(Collected data entries)

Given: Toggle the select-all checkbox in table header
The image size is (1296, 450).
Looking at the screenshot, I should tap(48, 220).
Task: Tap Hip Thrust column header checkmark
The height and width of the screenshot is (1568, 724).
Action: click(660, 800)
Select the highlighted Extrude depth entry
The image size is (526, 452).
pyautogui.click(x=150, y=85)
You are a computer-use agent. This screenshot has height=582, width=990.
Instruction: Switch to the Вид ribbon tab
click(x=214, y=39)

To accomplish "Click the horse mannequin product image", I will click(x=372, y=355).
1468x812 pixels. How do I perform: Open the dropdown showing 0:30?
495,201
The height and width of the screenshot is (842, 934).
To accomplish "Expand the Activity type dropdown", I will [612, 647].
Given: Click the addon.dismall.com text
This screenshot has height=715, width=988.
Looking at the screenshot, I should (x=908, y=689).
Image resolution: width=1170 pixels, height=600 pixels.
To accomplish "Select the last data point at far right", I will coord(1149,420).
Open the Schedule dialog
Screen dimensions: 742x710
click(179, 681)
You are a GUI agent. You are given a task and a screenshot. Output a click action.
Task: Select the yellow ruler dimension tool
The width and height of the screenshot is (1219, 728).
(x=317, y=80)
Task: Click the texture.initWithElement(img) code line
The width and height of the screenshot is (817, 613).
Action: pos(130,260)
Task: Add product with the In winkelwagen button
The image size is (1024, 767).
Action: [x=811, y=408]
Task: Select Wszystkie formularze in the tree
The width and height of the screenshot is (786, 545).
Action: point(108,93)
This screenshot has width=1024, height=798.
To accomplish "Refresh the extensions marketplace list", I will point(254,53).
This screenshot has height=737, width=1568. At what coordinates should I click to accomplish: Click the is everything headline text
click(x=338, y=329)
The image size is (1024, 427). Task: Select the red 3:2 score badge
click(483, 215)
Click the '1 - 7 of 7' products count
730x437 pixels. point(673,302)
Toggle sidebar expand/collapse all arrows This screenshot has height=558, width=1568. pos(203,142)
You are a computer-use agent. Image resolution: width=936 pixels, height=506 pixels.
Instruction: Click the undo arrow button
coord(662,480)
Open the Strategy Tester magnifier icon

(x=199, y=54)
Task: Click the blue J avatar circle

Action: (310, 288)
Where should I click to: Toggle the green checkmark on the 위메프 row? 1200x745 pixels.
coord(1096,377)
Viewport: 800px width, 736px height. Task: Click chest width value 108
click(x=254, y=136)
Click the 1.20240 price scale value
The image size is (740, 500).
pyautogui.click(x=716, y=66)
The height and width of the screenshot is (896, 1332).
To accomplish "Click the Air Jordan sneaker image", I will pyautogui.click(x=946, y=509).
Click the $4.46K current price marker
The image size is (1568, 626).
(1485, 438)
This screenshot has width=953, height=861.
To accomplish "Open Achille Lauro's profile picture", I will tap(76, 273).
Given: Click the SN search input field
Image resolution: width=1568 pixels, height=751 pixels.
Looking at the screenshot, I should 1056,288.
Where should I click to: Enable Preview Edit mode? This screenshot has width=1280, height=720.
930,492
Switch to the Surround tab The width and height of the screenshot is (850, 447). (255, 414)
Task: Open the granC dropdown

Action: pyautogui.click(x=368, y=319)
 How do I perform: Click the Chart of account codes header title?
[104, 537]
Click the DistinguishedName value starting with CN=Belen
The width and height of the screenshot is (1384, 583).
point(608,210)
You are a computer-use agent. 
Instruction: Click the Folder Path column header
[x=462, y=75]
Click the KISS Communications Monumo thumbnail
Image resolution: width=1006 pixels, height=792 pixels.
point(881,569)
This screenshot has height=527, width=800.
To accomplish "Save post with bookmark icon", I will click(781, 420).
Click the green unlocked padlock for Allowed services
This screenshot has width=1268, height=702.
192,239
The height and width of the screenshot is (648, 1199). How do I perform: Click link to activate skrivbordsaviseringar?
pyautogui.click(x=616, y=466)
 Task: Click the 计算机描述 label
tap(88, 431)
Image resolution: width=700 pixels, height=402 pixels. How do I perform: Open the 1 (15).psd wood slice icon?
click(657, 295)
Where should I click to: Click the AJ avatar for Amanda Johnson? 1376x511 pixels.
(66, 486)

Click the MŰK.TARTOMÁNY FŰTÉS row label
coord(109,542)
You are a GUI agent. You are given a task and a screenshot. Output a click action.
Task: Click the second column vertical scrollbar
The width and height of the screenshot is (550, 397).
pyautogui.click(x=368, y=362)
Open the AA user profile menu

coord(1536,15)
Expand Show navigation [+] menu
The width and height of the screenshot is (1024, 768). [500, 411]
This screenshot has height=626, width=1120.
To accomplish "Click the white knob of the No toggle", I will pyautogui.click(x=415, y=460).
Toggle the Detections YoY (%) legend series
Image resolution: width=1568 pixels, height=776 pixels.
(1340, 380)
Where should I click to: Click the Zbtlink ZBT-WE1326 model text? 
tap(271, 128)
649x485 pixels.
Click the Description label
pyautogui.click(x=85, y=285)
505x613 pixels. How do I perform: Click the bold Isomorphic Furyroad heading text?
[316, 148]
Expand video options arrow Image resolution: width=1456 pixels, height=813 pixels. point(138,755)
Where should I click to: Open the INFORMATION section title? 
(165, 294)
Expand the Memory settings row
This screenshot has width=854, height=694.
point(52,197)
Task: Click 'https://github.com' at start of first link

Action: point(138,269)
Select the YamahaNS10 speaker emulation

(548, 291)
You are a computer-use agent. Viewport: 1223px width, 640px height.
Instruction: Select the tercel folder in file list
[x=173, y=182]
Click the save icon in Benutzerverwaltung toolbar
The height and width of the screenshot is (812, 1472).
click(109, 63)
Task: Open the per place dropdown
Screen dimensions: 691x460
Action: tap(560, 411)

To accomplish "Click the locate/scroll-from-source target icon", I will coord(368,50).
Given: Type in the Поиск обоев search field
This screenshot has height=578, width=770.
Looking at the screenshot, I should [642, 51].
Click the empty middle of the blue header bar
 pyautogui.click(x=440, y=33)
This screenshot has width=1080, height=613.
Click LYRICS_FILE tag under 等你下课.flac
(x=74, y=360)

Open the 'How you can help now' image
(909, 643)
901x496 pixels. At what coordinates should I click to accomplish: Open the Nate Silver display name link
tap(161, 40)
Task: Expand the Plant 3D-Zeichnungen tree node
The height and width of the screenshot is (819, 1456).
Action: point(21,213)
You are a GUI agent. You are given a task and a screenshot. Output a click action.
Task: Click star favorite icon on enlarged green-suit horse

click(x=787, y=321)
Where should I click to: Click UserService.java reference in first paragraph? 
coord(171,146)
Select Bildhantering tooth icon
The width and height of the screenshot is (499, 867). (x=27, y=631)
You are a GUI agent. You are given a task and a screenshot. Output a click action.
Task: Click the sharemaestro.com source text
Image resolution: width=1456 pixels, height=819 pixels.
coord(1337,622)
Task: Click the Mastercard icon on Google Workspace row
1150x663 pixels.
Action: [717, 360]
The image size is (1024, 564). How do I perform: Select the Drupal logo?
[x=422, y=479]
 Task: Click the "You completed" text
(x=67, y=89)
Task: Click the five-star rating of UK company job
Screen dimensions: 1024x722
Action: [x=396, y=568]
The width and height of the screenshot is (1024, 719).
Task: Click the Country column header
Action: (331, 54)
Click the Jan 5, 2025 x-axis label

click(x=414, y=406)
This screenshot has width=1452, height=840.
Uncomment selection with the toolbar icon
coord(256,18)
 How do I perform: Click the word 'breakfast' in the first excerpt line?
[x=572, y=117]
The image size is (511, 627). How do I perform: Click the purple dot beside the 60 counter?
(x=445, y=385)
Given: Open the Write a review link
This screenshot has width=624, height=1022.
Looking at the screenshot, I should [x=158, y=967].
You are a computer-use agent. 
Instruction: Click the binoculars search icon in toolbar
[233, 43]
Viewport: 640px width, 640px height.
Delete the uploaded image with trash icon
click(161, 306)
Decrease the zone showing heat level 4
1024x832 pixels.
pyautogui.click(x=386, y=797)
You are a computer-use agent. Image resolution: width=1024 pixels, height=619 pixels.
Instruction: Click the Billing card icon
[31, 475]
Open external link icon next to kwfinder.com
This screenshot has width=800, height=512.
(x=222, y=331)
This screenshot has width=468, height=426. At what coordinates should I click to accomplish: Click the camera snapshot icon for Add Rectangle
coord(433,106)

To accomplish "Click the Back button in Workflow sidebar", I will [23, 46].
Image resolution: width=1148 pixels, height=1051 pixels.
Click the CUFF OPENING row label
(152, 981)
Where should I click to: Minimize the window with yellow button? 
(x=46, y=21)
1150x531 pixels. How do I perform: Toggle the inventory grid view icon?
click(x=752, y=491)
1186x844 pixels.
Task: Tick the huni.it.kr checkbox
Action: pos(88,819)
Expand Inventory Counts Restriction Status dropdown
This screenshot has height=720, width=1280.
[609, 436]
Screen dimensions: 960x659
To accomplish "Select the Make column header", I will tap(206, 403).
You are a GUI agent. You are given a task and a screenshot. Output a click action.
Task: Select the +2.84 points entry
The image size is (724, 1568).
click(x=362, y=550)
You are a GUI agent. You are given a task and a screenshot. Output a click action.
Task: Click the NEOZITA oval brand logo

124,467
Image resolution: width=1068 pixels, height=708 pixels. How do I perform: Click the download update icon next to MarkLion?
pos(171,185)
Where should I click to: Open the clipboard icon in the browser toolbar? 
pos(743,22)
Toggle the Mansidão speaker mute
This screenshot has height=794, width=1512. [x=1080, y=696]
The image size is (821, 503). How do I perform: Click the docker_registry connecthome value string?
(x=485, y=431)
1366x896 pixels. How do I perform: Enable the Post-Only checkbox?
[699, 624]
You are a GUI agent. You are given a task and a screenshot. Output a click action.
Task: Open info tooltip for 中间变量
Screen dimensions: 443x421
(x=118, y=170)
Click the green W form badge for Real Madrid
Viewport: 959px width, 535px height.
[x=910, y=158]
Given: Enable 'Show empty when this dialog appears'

> Work order
From the first line of the data through the line with "Task: Tap Hip Thrust column header checkmark", quote each line exactly and add nothing else.

> Written answer
Given: Toggle the select-all checkbox in table header
The image size is (1296, 450).
Looking at the screenshot, I should tap(48, 220).
Task: Tap Hip Thrust column header checkmark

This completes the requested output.